TRY IT →
Look below for the line containing "Click the Bottom legend line marker"; from there, print each line exactly up to and including the line containing "This screenshot has height=886, width=1372.", and stop.

SOURCE DATA →
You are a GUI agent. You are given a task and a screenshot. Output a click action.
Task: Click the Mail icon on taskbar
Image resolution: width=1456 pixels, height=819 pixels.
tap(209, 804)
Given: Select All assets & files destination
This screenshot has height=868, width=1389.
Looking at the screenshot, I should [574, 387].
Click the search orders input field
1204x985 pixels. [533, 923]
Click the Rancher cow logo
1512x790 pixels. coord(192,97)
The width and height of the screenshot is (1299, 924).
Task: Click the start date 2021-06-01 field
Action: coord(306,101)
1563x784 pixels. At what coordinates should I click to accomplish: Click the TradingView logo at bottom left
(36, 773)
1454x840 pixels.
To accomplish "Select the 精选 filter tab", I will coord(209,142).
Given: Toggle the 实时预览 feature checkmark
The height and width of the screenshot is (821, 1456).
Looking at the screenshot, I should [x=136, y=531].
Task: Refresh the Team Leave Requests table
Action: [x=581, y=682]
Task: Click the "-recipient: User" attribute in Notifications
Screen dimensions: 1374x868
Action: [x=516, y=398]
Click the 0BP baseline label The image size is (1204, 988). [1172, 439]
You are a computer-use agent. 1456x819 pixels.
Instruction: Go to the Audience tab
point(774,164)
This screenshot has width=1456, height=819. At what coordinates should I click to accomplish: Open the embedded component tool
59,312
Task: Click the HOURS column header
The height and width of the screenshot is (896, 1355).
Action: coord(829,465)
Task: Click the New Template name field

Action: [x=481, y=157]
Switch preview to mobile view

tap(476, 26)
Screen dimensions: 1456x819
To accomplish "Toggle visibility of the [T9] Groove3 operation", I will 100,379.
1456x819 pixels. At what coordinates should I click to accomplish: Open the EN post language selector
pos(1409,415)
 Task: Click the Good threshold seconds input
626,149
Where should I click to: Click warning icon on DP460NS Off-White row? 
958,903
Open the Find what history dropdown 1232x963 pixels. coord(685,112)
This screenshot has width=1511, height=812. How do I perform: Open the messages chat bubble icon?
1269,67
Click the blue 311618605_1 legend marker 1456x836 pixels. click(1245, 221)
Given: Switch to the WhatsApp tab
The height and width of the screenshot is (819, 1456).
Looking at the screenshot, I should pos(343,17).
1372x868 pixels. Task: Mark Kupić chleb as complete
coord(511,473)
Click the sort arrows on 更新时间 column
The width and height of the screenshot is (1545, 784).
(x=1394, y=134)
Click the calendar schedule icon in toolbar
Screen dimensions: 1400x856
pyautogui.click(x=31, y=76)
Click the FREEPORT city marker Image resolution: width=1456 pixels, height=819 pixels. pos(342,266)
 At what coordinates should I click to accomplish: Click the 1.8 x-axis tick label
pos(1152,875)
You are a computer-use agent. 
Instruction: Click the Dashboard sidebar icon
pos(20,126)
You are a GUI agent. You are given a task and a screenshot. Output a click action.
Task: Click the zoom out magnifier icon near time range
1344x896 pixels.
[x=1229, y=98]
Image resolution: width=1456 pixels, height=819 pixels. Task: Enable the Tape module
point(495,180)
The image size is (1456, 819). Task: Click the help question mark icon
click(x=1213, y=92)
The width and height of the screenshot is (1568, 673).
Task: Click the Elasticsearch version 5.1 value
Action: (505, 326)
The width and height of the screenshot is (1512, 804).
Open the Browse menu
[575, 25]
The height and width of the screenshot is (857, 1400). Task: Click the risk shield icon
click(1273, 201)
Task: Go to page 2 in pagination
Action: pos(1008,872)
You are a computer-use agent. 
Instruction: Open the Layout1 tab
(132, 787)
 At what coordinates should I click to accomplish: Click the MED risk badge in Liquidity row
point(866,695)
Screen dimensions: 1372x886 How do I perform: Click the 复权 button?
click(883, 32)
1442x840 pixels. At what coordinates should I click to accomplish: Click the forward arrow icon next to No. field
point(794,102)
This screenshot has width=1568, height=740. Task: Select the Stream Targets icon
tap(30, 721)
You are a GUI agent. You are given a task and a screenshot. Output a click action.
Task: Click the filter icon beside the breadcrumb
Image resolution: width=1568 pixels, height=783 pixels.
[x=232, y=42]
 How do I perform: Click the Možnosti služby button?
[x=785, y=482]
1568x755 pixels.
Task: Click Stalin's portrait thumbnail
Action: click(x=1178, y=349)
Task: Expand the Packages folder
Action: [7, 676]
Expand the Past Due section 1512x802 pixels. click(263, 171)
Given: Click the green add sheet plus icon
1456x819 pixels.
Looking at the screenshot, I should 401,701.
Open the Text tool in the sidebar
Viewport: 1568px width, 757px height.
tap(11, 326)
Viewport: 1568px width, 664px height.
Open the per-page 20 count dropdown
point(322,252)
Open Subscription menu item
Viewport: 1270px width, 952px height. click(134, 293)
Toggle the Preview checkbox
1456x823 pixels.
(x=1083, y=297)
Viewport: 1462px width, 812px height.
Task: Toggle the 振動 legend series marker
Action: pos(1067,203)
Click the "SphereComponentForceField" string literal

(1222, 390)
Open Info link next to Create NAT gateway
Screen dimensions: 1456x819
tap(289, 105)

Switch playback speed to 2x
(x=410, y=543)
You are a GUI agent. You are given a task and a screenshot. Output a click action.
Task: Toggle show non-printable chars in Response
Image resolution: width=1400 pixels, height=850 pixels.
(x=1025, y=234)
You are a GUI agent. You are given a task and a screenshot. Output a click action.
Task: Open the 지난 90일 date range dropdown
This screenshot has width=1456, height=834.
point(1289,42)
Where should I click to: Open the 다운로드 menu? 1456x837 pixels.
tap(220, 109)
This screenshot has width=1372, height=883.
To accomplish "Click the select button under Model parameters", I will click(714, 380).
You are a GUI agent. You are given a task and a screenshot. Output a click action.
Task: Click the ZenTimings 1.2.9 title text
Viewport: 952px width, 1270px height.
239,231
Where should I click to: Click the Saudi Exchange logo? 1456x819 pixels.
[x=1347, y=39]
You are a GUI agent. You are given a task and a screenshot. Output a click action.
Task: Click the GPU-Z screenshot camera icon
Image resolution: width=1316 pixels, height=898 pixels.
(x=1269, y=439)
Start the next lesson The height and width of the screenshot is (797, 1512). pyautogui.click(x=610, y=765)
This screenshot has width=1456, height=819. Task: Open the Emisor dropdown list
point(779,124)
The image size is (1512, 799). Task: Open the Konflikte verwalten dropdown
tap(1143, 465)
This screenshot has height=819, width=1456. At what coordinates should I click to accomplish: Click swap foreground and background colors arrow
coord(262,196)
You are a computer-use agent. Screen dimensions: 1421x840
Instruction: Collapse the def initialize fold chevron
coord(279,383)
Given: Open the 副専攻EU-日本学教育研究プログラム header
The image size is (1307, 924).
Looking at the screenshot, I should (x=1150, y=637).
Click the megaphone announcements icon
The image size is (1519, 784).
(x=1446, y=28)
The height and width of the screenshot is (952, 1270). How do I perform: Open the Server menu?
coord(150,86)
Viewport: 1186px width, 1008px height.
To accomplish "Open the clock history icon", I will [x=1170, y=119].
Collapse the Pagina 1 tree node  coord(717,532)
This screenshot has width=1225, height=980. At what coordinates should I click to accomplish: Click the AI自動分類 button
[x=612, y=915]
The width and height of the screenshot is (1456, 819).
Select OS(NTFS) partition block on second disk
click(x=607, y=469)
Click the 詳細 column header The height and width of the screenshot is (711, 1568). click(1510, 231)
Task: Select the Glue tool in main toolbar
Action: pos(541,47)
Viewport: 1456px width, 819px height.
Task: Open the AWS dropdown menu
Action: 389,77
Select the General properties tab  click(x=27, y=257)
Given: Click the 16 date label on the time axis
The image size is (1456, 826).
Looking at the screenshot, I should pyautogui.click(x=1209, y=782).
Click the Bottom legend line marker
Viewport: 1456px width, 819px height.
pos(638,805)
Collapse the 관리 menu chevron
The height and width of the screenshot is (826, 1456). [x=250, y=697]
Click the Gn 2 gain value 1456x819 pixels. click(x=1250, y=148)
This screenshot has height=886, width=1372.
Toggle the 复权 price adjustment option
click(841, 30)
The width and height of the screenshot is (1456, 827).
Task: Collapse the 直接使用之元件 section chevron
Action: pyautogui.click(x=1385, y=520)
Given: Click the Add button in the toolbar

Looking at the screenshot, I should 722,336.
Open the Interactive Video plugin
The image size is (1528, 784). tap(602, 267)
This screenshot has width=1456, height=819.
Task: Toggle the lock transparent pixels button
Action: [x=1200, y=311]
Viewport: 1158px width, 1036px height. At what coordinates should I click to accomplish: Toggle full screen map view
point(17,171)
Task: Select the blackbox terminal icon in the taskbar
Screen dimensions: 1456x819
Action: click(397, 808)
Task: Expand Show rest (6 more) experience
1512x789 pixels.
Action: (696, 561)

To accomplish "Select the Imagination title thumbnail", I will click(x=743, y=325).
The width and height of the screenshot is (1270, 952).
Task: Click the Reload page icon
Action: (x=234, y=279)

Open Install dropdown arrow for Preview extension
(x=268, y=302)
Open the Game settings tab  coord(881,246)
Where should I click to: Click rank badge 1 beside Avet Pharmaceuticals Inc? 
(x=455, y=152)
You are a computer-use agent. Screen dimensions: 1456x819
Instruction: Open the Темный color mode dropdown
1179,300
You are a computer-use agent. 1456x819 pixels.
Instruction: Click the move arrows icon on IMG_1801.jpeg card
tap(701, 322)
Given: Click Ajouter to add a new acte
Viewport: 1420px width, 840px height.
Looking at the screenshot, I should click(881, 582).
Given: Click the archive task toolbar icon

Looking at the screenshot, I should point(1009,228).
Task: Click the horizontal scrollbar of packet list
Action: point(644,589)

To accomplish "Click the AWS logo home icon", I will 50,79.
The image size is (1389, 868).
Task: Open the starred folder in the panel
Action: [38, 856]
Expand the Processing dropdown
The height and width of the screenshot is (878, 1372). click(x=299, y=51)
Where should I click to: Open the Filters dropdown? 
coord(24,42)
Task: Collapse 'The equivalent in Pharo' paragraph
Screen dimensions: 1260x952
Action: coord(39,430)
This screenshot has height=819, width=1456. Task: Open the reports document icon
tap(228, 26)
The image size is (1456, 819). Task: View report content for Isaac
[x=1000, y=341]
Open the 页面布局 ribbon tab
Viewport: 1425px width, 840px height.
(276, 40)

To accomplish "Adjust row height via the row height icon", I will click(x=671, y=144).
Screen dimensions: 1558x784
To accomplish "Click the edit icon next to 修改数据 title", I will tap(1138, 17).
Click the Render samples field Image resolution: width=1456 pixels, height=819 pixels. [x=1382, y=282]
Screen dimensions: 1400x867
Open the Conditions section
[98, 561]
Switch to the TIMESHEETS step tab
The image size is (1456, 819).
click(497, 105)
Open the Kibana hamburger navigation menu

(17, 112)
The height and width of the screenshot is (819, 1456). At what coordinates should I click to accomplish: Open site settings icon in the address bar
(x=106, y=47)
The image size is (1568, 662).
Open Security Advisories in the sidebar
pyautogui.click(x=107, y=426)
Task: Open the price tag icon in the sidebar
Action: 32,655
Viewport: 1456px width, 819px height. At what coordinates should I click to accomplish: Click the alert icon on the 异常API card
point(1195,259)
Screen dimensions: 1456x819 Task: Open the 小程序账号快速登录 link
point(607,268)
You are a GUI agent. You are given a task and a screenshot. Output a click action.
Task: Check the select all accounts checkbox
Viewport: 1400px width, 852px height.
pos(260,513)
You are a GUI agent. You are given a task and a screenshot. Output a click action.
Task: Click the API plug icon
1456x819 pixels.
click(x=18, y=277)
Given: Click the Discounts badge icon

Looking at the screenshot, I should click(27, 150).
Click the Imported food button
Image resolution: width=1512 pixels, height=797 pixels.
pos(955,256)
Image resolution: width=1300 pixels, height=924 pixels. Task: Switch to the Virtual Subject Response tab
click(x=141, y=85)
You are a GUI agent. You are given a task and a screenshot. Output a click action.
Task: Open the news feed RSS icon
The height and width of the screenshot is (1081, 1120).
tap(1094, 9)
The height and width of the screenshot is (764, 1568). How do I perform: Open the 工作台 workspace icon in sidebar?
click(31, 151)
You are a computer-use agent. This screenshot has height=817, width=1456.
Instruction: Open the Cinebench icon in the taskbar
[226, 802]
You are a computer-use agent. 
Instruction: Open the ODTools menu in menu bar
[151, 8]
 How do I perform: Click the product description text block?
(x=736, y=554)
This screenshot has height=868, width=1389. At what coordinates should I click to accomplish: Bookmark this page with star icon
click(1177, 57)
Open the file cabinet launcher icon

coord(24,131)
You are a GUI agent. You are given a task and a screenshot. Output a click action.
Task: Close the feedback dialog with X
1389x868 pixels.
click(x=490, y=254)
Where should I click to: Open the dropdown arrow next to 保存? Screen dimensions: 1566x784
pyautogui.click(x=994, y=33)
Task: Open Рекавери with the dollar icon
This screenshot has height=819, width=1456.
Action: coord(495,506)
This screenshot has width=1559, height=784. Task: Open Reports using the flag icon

RESPONSE →
Click the Bottom legend line marker
Viewport: 1456px width, 819px height.
pos(638,805)
Collapse the 관리 menu chevron
The height and width of the screenshot is (826, 1456). [x=250, y=697]
Click the Gn 2 gain value 1456x819 pixels. click(x=1250, y=148)
This screenshot has height=886, width=1372.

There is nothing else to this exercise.